First, filter the track_features data to create a variable named artist_low that has only tracks by the artist Simon Smith.

# create artist_low variable here

artist_low = (
    
)

Next, create a variable named artist_high with tracks by the artist Scooter, who has the highest energy song.

# create artist_high variable here

Based on separate plots of their data, does the artist with the lowest energy track seem to have lower energy songs in general?

# examine plots of each artist, to answer question
# note, we're examining energy, so to make a scatterplot you could set
# the second variable to anything interesting (e.g. popularity)

(___

)
⚠️: Don't forget to replace all the blanks!
artist_low = track_features >> filter(_.artist == "Simon Smith")

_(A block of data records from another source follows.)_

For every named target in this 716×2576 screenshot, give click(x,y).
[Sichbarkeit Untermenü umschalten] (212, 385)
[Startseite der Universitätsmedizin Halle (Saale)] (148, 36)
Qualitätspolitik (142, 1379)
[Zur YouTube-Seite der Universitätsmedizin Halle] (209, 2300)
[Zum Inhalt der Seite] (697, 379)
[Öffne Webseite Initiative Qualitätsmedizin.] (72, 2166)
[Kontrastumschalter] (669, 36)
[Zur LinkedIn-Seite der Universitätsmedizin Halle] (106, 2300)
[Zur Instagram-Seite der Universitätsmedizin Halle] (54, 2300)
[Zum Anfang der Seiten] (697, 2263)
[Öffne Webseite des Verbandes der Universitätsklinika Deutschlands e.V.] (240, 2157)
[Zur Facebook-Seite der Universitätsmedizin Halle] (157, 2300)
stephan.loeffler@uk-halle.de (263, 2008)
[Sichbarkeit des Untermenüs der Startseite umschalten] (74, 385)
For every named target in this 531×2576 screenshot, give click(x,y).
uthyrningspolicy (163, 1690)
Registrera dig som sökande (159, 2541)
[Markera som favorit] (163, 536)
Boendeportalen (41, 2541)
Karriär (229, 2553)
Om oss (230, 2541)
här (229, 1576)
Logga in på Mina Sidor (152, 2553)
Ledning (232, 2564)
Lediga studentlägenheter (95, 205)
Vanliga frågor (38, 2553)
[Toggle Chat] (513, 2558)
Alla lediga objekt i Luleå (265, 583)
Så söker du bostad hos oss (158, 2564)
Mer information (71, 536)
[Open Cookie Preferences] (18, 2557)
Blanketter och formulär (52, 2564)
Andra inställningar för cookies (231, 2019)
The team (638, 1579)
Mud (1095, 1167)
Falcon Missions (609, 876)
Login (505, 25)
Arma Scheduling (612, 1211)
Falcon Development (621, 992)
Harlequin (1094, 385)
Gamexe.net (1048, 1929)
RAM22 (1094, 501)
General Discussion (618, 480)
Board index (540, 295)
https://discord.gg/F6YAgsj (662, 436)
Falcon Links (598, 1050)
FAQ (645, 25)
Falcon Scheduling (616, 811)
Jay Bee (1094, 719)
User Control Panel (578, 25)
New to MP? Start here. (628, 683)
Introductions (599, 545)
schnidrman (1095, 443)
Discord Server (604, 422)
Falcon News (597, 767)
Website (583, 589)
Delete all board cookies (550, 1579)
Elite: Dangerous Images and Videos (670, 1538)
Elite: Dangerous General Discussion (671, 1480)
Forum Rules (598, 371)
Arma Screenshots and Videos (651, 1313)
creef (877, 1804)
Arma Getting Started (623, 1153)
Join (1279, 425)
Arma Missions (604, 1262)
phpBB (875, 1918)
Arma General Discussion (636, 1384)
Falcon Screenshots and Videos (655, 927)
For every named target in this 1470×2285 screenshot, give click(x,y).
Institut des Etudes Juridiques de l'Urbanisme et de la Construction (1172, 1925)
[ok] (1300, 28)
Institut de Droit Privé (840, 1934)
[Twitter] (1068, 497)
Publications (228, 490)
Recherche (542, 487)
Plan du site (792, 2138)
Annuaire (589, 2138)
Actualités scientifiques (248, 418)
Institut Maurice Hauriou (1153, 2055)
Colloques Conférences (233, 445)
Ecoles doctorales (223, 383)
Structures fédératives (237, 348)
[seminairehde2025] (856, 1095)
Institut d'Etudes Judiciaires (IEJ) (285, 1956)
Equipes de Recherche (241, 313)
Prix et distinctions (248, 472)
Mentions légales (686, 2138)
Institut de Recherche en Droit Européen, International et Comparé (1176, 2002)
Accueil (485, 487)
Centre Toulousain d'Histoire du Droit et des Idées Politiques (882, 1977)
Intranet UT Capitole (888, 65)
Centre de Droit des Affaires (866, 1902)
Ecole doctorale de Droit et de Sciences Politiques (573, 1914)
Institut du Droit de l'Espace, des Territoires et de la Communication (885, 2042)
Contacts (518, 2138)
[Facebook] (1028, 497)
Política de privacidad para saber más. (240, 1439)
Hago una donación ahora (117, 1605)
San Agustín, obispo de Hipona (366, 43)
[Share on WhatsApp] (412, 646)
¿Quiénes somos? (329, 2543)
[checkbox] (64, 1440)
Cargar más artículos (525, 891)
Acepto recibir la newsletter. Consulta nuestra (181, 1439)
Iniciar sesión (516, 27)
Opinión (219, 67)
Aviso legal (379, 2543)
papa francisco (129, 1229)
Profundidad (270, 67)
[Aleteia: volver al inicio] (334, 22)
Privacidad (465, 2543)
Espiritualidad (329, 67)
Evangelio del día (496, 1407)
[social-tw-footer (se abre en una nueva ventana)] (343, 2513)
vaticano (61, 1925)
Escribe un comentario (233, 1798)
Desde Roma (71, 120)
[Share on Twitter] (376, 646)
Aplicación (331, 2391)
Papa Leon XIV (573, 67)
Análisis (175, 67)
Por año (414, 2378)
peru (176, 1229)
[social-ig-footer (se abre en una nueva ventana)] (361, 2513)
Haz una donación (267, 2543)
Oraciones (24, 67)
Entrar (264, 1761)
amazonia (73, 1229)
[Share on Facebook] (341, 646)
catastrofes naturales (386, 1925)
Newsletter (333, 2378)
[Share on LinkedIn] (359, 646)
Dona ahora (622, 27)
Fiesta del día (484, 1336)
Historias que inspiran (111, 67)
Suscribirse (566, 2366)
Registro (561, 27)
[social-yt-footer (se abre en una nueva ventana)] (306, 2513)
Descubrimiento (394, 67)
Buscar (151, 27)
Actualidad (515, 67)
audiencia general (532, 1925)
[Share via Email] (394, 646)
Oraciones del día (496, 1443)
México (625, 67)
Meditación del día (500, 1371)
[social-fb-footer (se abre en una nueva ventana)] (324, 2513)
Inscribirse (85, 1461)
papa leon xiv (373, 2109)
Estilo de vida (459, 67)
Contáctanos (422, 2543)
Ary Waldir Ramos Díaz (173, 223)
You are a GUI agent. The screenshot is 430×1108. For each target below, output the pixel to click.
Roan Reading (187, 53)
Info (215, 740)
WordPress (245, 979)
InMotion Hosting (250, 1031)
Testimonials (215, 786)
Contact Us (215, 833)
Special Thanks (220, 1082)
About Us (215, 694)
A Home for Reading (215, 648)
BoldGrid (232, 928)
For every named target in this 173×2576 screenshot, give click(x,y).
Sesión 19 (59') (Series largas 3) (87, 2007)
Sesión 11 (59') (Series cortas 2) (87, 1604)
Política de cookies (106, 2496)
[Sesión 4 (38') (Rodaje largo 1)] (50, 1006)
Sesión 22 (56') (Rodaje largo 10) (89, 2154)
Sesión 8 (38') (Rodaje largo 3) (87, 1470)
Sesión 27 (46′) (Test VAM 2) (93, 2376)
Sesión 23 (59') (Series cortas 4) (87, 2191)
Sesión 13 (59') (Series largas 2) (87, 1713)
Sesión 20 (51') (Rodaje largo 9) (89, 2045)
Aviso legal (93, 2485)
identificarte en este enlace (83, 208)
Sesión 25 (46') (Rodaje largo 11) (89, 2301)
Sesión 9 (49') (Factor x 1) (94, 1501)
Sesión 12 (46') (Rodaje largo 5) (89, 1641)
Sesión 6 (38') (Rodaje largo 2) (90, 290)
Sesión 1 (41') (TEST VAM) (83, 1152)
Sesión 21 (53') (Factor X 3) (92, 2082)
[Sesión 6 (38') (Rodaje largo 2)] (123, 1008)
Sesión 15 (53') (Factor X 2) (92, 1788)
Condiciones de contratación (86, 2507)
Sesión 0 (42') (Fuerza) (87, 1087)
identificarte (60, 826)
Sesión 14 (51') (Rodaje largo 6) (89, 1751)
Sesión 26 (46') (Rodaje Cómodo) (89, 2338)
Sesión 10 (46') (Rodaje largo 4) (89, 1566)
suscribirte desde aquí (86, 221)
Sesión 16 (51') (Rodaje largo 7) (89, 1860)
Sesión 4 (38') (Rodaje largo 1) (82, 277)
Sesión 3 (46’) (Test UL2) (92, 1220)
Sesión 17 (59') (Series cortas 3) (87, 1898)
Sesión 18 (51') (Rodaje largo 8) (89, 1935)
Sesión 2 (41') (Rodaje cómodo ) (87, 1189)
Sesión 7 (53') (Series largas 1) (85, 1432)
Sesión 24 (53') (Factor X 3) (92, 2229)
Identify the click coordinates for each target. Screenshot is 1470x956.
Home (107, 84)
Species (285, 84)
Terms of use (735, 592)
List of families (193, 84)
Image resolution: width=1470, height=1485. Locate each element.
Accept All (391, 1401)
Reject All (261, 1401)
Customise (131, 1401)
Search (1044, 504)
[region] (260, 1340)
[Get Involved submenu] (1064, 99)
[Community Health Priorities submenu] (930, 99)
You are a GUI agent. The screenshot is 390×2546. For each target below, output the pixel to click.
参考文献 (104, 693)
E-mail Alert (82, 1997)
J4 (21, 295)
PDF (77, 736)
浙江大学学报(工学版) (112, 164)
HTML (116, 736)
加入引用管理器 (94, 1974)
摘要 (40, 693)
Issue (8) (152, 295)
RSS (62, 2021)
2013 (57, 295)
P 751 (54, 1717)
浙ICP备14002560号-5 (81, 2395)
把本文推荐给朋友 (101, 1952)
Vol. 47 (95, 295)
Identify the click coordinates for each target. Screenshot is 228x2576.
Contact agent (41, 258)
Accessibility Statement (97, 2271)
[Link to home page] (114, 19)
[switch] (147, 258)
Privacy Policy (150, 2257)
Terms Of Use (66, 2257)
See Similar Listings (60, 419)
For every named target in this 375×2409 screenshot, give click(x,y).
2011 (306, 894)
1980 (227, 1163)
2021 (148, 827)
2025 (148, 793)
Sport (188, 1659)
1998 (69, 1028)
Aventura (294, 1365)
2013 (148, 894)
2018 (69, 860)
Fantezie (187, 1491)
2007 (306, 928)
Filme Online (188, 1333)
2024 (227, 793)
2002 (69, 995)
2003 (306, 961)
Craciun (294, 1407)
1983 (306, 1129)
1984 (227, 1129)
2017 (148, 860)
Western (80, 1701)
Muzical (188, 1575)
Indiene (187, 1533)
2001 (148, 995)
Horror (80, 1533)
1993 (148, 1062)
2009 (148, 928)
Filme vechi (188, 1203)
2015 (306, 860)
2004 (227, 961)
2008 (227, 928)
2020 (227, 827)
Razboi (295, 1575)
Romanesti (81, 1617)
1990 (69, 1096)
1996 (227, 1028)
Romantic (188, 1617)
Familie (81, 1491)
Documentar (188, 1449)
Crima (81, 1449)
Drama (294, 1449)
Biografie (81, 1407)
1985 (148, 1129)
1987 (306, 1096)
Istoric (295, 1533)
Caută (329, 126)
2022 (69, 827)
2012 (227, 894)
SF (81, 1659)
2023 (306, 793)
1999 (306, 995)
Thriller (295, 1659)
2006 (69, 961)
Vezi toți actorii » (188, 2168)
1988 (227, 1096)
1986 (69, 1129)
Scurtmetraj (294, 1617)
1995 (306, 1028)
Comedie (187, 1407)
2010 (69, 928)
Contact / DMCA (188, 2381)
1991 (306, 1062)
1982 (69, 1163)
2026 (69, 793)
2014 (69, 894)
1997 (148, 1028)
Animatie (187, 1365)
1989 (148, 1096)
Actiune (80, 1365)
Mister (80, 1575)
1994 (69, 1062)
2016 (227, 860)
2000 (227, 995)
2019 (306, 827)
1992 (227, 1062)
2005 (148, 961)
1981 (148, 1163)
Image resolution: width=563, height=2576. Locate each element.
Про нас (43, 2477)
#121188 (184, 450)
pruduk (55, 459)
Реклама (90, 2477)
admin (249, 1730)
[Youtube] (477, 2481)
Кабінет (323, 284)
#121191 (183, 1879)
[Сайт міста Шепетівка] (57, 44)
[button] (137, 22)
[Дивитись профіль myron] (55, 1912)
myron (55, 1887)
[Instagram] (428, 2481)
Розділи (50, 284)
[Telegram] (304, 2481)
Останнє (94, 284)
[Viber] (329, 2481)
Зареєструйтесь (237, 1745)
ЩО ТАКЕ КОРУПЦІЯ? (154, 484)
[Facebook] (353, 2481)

artist_high = track_features >> filter(_.artist == "Scooter")

ggplot(artist_low, aes("energy", "popularity")) + geom_point()

#ggplot(artist_high, aes("energy", "popularity")) + geom_point()

possible answer

The high energy artist, Scooter, seems to only have high energy songs (from about .9 to 1 energy).

On the other hand, the low energy artist, Simon Smith, seems to have a wide range of energy values (from about 0 to 1 energy).